Био   Коллекции   Пресс-релиз   Выставки   Публикации   Лекции   Перформансы

Кстати, если имена наших художников прочесть по принципу "дёрепан модаз" -- «задом наперёд», то открывается ещё один, неведомый им самим потаённый уровень их смыслового запасника. Так, имя "Валера" прочтётся как "Ар'елав", что на одном из языков северной Индии -- кхаршатт -- означает: «иду к отражениям». А имя "Наташа", в обратном прочтении звучащее как "Аш-ат-ан", даёт нам нам «пограничье красок» -- на набатейском наречии Израиля,,,

   Психологические опасности, вылупляющиеся в подземках, быстро оперяются людским бегом-от-себя и забывают о родном сабвэе-инкубаторе; назовём этот феномен «сабвэнием». Попавшим в зону его действия приходит на помощь перформ-курс выживания, создаваемый Валерием и Натальей Черкашиными.
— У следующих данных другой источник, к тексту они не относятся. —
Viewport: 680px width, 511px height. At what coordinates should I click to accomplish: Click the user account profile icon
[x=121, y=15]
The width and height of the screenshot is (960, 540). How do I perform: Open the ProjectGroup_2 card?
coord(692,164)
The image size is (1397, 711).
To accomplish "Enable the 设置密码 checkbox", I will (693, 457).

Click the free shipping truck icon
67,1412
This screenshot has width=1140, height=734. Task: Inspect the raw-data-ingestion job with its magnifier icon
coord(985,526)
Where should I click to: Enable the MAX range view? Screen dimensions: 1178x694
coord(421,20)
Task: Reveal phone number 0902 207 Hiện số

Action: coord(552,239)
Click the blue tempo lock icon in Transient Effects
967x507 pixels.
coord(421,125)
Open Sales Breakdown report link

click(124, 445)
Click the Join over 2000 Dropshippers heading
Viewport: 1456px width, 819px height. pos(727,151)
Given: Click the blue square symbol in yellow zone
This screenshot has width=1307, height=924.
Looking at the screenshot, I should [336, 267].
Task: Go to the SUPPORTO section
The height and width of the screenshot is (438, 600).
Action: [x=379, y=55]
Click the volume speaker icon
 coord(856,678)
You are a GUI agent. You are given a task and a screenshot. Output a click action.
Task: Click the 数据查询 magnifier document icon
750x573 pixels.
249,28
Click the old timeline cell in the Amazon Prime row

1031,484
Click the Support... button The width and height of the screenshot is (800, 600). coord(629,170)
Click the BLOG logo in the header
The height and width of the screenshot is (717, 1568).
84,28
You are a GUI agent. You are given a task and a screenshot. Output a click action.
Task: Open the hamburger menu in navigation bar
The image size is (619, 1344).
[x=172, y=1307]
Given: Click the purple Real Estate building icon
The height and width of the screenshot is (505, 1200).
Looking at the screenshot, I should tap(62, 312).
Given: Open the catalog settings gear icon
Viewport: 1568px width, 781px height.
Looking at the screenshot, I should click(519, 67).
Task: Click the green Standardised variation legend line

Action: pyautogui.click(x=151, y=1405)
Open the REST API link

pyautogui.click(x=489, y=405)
Возможно, не случайно их очередная выставка, прошедшая в московском арт-центре «Винзавод» в апреле 2009 года, была размещена под сводами так называемого «Зала красного вина». Он напоминает только что построенную, но ещё не отделанную станцию метро, одну «тоннельную» стену которой заселили Черкашины -- их панно-энциклопедии людских настроений выглядели намного живее большей части с-ума-сфуршетших вернисажной тусовки. Противоположную же стену зала «облицевала» гуманоидными контурами своего цикла «Метро в Бильбао» испанская художница Има Монтойя. По её же словам, главная задача её работ -- «чтобы зрителя захватывал ритм линий». Что же, там и вправду плескалось с избытком как ритмов, так и аритмий. Но если задерживавшиеся у работ Имы Монтойи становились похожими на пассажиров, устало ждущих опаздывающий поезд, то приближавшиеся к картинам Черкашиных будто превращались в энергичных и переполненных идеями участников оформления станции.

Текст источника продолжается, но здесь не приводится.